BİR VARMIŞ, BİR YOKMUŞ MAHALLESİ!
Hastâneye gidince ne tanıdıklarla karşılaşıyor insan. Muâyene sırası beklerken ki muhabbetin de apayrı bir tadı oluyor doğrusu. Sanırım bunu yaşamayan yoktur. Ama, her zaman da tatlı olamayabiliyor bu diyaloglar.
O gün, hafta başıydı ve çok kalabalıktı her zaman olduğu gibi. Hastâneye gittiğimizde bir amcaya rast geldik. Oturakta kaykılmış zar-zor duruyor gibiydi. Anlaşılan sırasını bekliyordu. Bağırır-çağırır, öyle sızlanır bir hâli yoktu ama yüzünden ızdırap akıyordu. Bizi gördüğünü tahmin etmiyorum. Babam;
- Ne haber ağabey.

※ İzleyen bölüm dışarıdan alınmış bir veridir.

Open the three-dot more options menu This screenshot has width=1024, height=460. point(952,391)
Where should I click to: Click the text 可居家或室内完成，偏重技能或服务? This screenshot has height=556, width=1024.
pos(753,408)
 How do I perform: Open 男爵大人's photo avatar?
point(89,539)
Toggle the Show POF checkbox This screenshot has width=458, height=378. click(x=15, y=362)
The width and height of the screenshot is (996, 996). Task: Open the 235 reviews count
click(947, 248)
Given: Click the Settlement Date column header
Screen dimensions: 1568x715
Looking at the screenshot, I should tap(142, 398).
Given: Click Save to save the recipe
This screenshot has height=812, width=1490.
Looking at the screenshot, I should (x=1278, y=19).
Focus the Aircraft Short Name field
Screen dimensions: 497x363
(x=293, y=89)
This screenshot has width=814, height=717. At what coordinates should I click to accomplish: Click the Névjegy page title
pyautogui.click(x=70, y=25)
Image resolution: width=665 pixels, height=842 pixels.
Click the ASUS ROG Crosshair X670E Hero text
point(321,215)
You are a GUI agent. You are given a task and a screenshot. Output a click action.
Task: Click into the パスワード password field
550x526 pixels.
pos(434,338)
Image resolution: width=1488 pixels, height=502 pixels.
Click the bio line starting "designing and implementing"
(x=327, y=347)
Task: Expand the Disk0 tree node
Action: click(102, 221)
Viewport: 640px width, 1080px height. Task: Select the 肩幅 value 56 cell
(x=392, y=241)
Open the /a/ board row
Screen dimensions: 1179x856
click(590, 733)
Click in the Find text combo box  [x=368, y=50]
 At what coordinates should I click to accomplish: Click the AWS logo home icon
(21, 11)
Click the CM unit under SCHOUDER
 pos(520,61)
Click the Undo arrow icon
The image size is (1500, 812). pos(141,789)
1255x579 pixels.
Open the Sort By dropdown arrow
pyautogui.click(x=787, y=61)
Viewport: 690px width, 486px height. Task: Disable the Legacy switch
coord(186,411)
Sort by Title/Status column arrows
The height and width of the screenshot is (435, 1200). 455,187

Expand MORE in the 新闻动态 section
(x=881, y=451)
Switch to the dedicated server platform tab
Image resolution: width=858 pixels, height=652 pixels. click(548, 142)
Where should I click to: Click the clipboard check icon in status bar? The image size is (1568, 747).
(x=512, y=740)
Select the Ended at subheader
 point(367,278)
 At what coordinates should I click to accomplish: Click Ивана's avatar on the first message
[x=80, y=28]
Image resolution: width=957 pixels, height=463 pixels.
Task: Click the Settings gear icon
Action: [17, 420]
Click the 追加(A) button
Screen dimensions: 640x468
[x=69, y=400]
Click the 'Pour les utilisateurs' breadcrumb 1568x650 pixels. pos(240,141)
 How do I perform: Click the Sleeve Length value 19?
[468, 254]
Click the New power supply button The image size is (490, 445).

Ne yapıyorsun burada?
deyince farkımıza vardı ve tanımış olmalı ki, sıkıntının da verdiği can azlığı ile bir kıyıdan sıraladı sözlerini; sanki hepsini söyleyebilecek zamânı kalmamış gibicesine;
- Hakkınızı helâl edin. Sizlerle çok alışveriş yaptık. Hukukumuz oldu. Durumum hiç iyi değil. Bende kâlp vardı. Onunla uğraşırken prostat çıktı. Çok ağrım, sancım var. Ameliyat gerekli diyorlar ama, kâlp engel oluyormuş. İşim zor. Ne olacak bilemiyorum?! Yolcuyuz gibi görünüyor!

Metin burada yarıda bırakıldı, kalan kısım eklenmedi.